For much of my life, I would have dreamed of owning such a place.

Lately, though, there’s been a sea-change in my perspective. Part of it is no doubt my arrival at a point in life called retirement, although for me it’s been more a matter of culminating focus on the Real Work, as the poet Gary Snyder calls it. Another part of it has to do with stripping away all of the competing visions of where I thought my life might have been heading. The two dovetail, actually.

When I was starting out, I held often contradictory goals. As one date once admitted, she couldn’t decide whether I’d been in a corner office in a Manhattan tower or in an artist’s garret 10 years hence, and she wasn’t far off the mark, even before the ashram intervened.

Of course, the corner office and the house overlooking the water both assume a sizable income, and that was never in the offing for a journalist unless I somehow became publisher at a young age. Unlikely from the outset, but all the more so once the hippie movement kicked in.

Even so, as a writer, there was always the dream of the blockbuster novel that became a hot movie, but my work kept veering more and more toward the experimental while the publishing industry kept constricting. You get the picture.

You could add to that the possibility of a wealthy girlfriend or the talented one whose career took off big time, but both of those went up in smoke. Or whatever.

Come to think of it, the dream wasn’t just about houses. You could figure in the shiny cars, too, or a sailboat or global travel.
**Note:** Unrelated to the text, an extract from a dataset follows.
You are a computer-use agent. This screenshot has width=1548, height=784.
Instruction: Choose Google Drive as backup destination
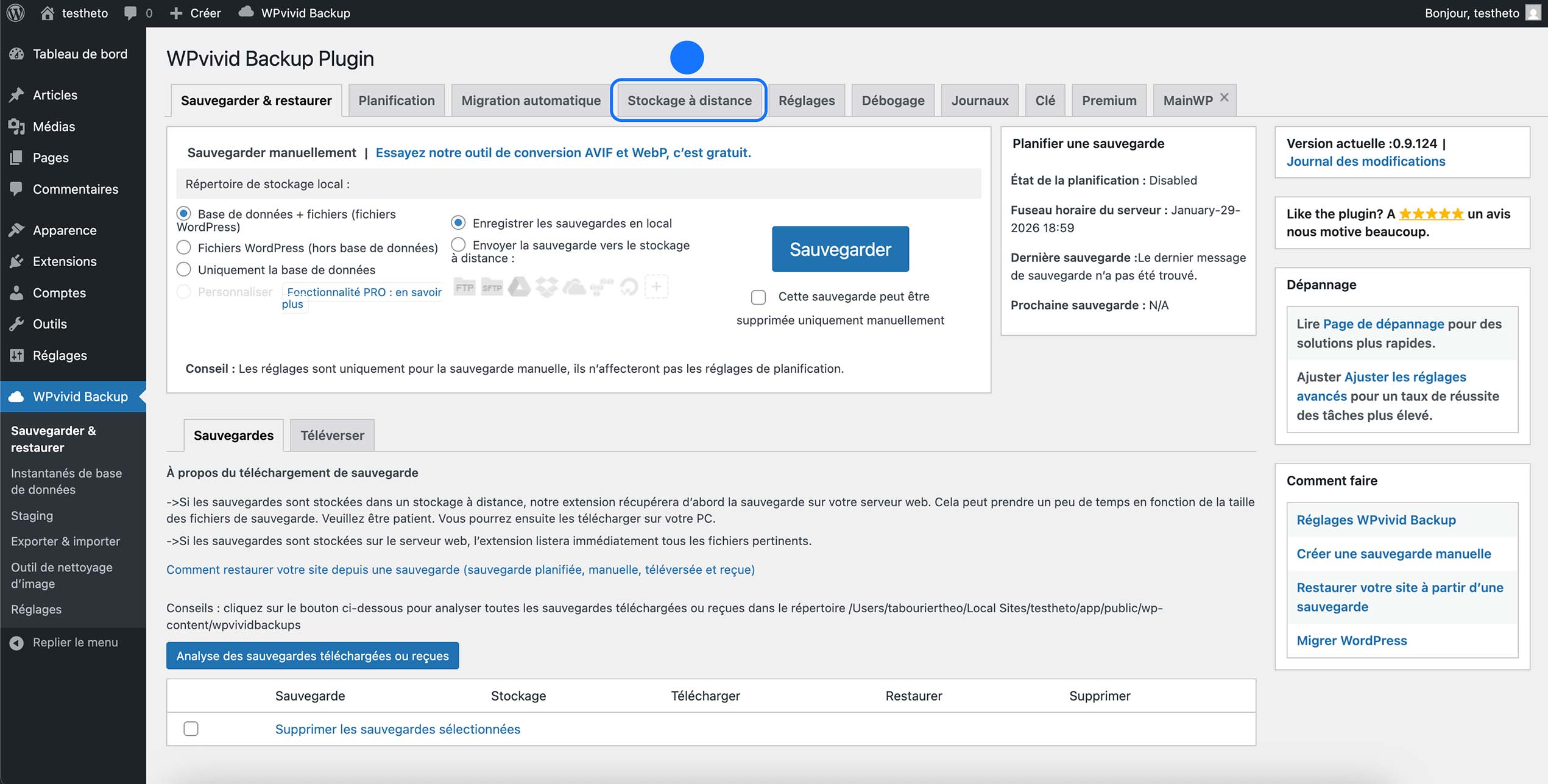tap(519, 286)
The vision, as it turned out, included an entire lifestyle. An exteneded family with a handful of my own kids, at the least, running around. Many friends and business acquaintances, along with political connections, all coming to stay in the guestroom or guesthouse. A fully stocked library with an impressive collection. An art collection, too.

What it didn’t include was the life I’ve wound up living. Much smaller scale. As a writer, what I really require is blocks of uninterrupted time and solitude. Let’s be honest. A studio can be not much larger than a closet, for that matter.

As for the big place? It would need household staff, for one thing. And a long list of handymen.

What I have instead is an old house and its barn in a small city, along with a common car with 250k on the speedometer. It’s more than enough to handle, even before adding the family.

On top of it all, I also have a shelf of books with my name as author.